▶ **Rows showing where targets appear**
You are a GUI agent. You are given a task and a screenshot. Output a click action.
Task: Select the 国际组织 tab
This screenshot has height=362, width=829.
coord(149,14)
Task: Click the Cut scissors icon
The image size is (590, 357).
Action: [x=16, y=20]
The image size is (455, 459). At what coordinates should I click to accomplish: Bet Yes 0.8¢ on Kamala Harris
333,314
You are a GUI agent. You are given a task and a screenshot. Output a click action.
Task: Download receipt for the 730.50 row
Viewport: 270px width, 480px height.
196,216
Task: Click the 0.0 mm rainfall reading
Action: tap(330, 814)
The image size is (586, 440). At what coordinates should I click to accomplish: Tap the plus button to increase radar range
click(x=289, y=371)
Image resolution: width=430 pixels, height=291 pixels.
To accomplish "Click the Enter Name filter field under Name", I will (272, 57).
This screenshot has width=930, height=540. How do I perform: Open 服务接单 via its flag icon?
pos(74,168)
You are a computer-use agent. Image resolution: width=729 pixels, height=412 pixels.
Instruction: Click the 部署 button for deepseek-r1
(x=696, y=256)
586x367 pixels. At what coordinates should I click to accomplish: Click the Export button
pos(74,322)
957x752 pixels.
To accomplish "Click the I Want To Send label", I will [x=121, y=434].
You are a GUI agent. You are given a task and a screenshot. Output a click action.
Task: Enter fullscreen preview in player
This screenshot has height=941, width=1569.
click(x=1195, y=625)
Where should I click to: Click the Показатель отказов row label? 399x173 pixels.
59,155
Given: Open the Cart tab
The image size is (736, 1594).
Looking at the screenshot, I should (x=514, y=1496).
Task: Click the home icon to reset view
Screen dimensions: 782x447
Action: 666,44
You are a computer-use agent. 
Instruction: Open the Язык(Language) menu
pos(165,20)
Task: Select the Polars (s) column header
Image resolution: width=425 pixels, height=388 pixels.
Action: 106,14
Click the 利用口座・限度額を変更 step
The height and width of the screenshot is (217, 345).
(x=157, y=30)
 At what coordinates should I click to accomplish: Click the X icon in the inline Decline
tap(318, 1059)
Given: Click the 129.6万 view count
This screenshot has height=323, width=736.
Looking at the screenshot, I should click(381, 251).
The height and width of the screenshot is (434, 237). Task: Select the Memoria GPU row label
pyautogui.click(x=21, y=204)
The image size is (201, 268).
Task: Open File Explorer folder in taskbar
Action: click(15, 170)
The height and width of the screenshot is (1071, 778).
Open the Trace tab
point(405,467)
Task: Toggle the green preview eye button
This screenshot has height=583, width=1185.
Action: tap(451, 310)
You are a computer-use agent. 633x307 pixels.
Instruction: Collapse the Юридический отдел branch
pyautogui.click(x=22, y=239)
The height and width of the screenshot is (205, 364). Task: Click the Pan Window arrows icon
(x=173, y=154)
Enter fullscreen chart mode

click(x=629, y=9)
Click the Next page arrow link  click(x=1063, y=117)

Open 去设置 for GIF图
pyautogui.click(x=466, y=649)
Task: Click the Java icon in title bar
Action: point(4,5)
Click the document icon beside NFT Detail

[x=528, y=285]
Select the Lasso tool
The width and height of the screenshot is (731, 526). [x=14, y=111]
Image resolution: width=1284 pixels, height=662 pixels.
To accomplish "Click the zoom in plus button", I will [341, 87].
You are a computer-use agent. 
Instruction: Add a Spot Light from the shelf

▶ **Instructions to follow**
Reproduce every one of the records above verbatim, without any alteration.

▶ **Final result**
You are a GUI agent. You are given a task and a screenshot. Output a click action.
Task: Select the 国际组织 tab
This screenshot has height=362, width=829.
coord(149,14)
Task: Click the Cut scissors icon
The image size is (590, 357).
Action: [x=16, y=20]
The image size is (455, 459). At what coordinates should I click to accomplish: Bet Yes 0.8¢ on Kamala Harris
333,314
You are a GUI agent. You are given a task and a screenshot. Output a click action.
Task: Download receipt for the 730.50 row
Viewport: 270px width, 480px height.
196,216
Task: Click the 0.0 mm rainfall reading
Action: tap(330, 814)
The image size is (586, 440). At what coordinates should I click to accomplish: Tap the plus button to increase radar range
click(x=289, y=371)
Image resolution: width=430 pixels, height=291 pixels.
To accomplish "Click the Enter Name filter field under Name", I will (272, 57).
This screenshot has width=930, height=540. How do I perform: Open 服务接单 via its flag icon?
pos(74,168)
You are a computer-use agent. Image resolution: width=729 pixels, height=412 pixels.
Instruction: Click the 部署 button for deepseek-r1
(x=696, y=256)
586x367 pixels. At what coordinates should I click to accomplish: Click the Export button
pos(74,322)
957x752 pixels.
To accomplish "Click the I Want To Send label", I will [x=121, y=434].
You are a GUI agent. You are given a task and a screenshot. Output a click action.
Task: Enter fullscreen preview in player
This screenshot has height=941, width=1569.
click(x=1195, y=625)
Where should I click to: Click the Показатель отказов row label? 399x173 pixels.
59,155
Given: Open the Cart tab
The image size is (736, 1594).
Looking at the screenshot, I should (x=514, y=1496).
Task: Click the home icon to reset view
Screen dimensions: 782x447
Action: 666,44
You are a computer-use agent. 
Instruction: Open the Язык(Language) menu
pos(165,20)
Task: Select the Polars (s) column header
Image resolution: width=425 pixels, height=388 pixels.
Action: 106,14
Click the 利用口座・限度額を変更 step
The height and width of the screenshot is (217, 345).
(x=157, y=30)
 At what coordinates should I click to accomplish: Click the X icon in the inline Decline
tap(318, 1059)
Given: Click the 129.6万 view count
This screenshot has height=323, width=736.
Looking at the screenshot, I should click(381, 251).
The height and width of the screenshot is (434, 237). Task: Select the Memoria GPU row label
pyautogui.click(x=21, y=204)
The image size is (201, 268).
Task: Open File Explorer folder in taskbar
Action: click(15, 170)
The height and width of the screenshot is (1071, 778).
Open the Trace tab
point(405,467)
Task: Toggle the green preview eye button
This screenshot has height=583, width=1185.
Action: tap(451, 310)
You are a computer-use agent. 633x307 pixels.
Instruction: Collapse the Юридический отдел branch
pyautogui.click(x=22, y=239)
The height and width of the screenshot is (205, 364). Task: Click the Pan Window arrows icon
(x=173, y=154)
Enter fullscreen chart mode

click(x=629, y=9)
Click the Next page arrow link  click(x=1063, y=117)

Open 去设置 for GIF图
pyautogui.click(x=466, y=649)
Task: Click the Java icon in title bar
Action: point(4,5)
Click the document icon beside NFT Detail

[x=528, y=285]
Select the Lasso tool
The width and height of the screenshot is (731, 526). [x=14, y=111]
Image resolution: width=1284 pixels, height=662 pixels.
To accomplish "Click the zoom in plus button", I will [341, 87].
You are a computer-use agent. 
Instruction: Add a Spot Light from the shelf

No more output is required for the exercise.